Une plongée angoissante et manipulatrice dans l'intimité d'une famille à l'équilibre plus qu'incertain (et dont le quotidien est déjà gangrené par l'incommunicabilité entre tous ses membres), tournée comme une tragédie dramatique sur les névroses familiales virant tranquillement mais surement dans son second tiers, vers le cataclysme funeste profondément oppressant ou chacun des personnages est prisonnier de son sort et n'a aucun contrôle sur un destin déjà tracé.Si certains ont été totalement hermétique à cette proposition rafraîchissante et jouissivement singulière (tant pis pour eux), ils devraient être encore plus allergiques face à la seconde péloche concocté par le cinéaste, pour un été ciné 2019 qui en avait cruellement besoin : Midsommar, petite bombe qui réussit la prouesse d'incarner une oeuvre encore plus riche, exigeante et terrifiante que son illustre ainé.

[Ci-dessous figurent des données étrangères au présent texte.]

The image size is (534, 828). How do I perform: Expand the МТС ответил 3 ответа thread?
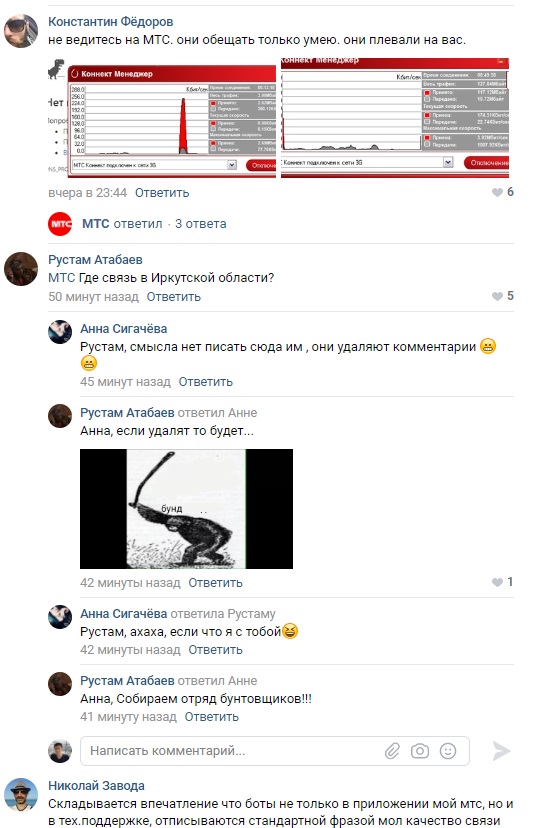tap(154, 224)
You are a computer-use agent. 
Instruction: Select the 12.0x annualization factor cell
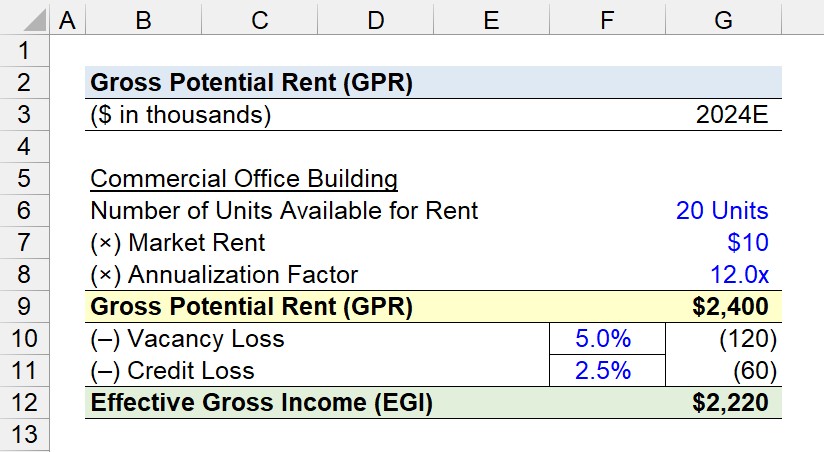click(x=723, y=275)
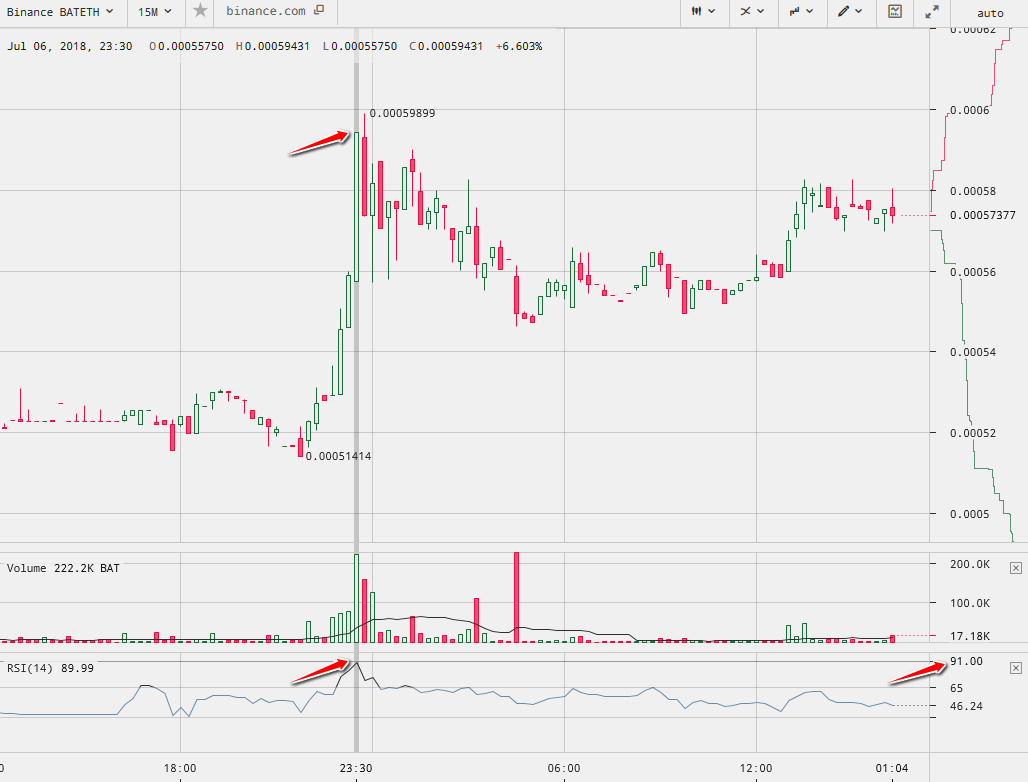
Task: Click the Volume 222.2K BAT label
Action: [x=63, y=568]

Symphonie de la terreur pure en un seul et unique acte destructeur, le film s'apparente à un véritable concerto effrayant ou chaque partition, entre horreur, malaise insoutenable et ironie vacharde, mène ses protagonistes vers les tréfonds d'un enfer rarement aussi perturbant et hypnotique, mais surtout rarement aussi fascinant, entre le choc constant d'une violence frontale et rude et l'ivresse d'un bad trip aux images puissantes, volontairement étirées à l'extrême.

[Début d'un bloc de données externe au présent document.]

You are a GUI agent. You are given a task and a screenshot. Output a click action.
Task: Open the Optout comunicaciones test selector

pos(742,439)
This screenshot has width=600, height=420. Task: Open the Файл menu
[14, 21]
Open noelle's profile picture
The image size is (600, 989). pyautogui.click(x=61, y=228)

Un cauchemar follement introspectif et douloureusement rationnel, à la précision scénaristique et aux visions horrifiques d'une puissance graphique rare, visions dont on ne se remet jamais vraiment même longtemps après avoir quitté son siège.Misant constamment sur une horreur viscérale et intime (le mal est partout), mais surtout dérangeante puisqu'elle met à mal la moralité par l'indécente puissance de l'obscénité et du sadisme, Midsommar, au-delà d'une maîtrise formelle implacable, subjugue par sa manière de transcender les thèmes charnières d'Hérédité (la famille et par extension, les malédictions qui l'entoure, les relations toxiques, la fascination pour le phénomène de rite,...), pour mieux les appliquer à un tout dément et instinctif.

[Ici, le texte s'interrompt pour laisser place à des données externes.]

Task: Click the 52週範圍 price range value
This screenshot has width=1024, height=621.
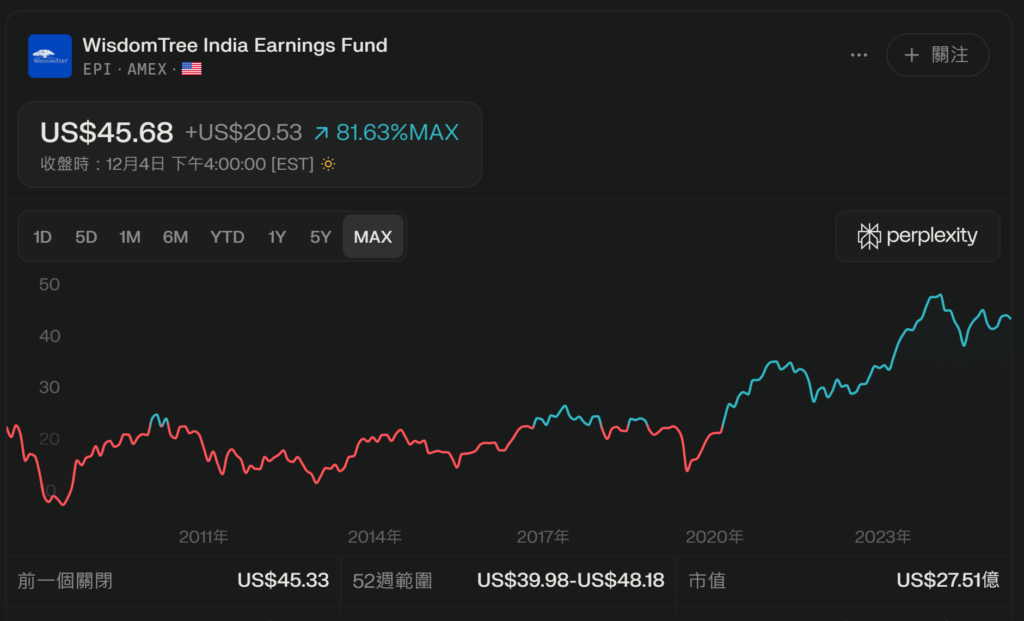Action: pyautogui.click(x=570, y=580)
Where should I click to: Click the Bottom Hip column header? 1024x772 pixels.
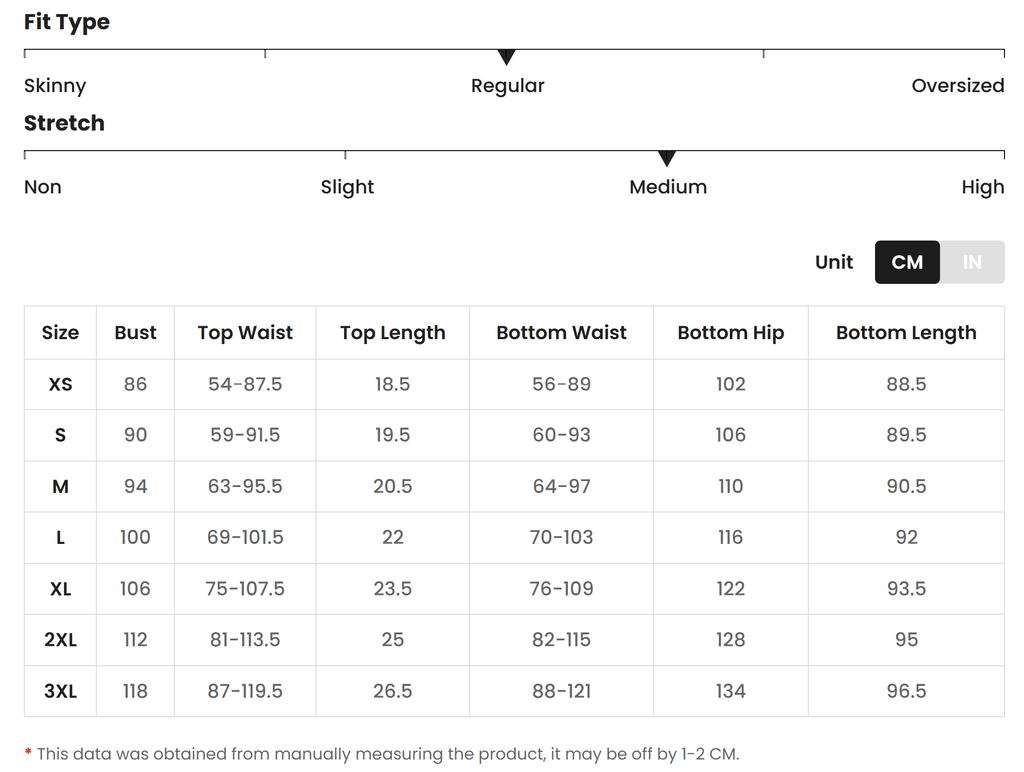(731, 332)
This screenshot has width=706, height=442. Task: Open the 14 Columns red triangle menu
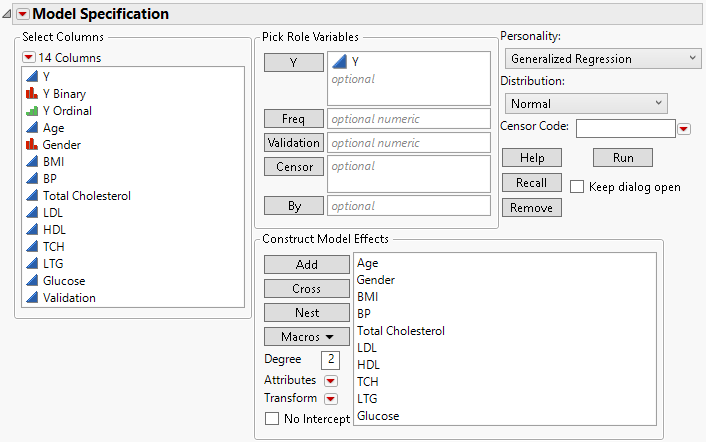(x=28, y=57)
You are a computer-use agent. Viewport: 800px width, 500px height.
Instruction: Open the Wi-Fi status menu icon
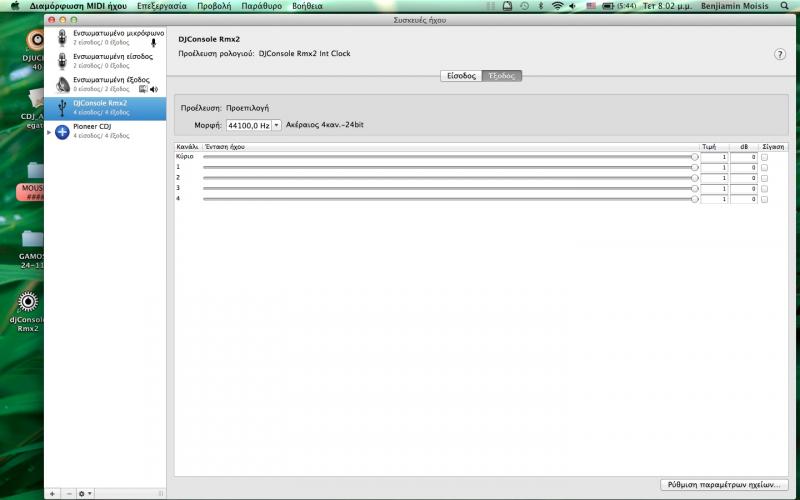pyautogui.click(x=557, y=6)
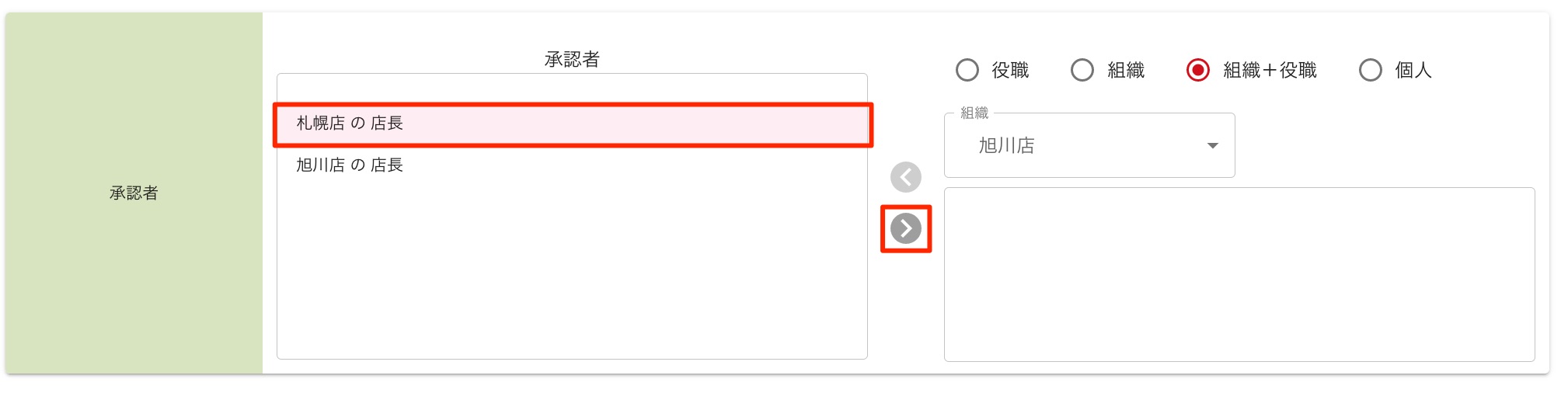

Brassant une pluie de luttes intestines (la communauté contre l'individualisme, la nature contre l'urbain, la liberté contre le collectif, l'homme contre la femme,...), Aster use du délitement du sentiment amoureux et de la toxicité d'une relation de couple, pour mieux faire littéralement exploser l'identité de l'individu et du groupe, dans une sorte de quête initiatique et de renaissance primitive, posant même de manière totalement improbable, la question complexe de l'identité féminine dans le cinéma horrifique, l'éprouvant tout en la faisant moteur essentiel de l'histoire, au coeur du récit - à l'instar de Neil Marshall pour The Descent.
Laissant parler autant son amour pour les images profondément marquantes et terrifiantes, que pour les comédiennes (après Toni Colette, c'est Florence Pugh qui trouve aisément le plus grand rôle de sa jeune carrière), pensant son horreur comme une entité intelligente ménageant ses effets (agissant par touche, entre virtuosité du hors champs et gestion vertigineuse du cadre et du rythme), Ari Aster fait de son second essai un classique instantané, une oeuvre magistrale, éreintante, cathartique et imprévisible, jamais écrasée par ses nombreuses références (parfaitement digérées) ni même ses immenses ambitions.
Vivement son nouveau passage derrière la caméra, vraiment.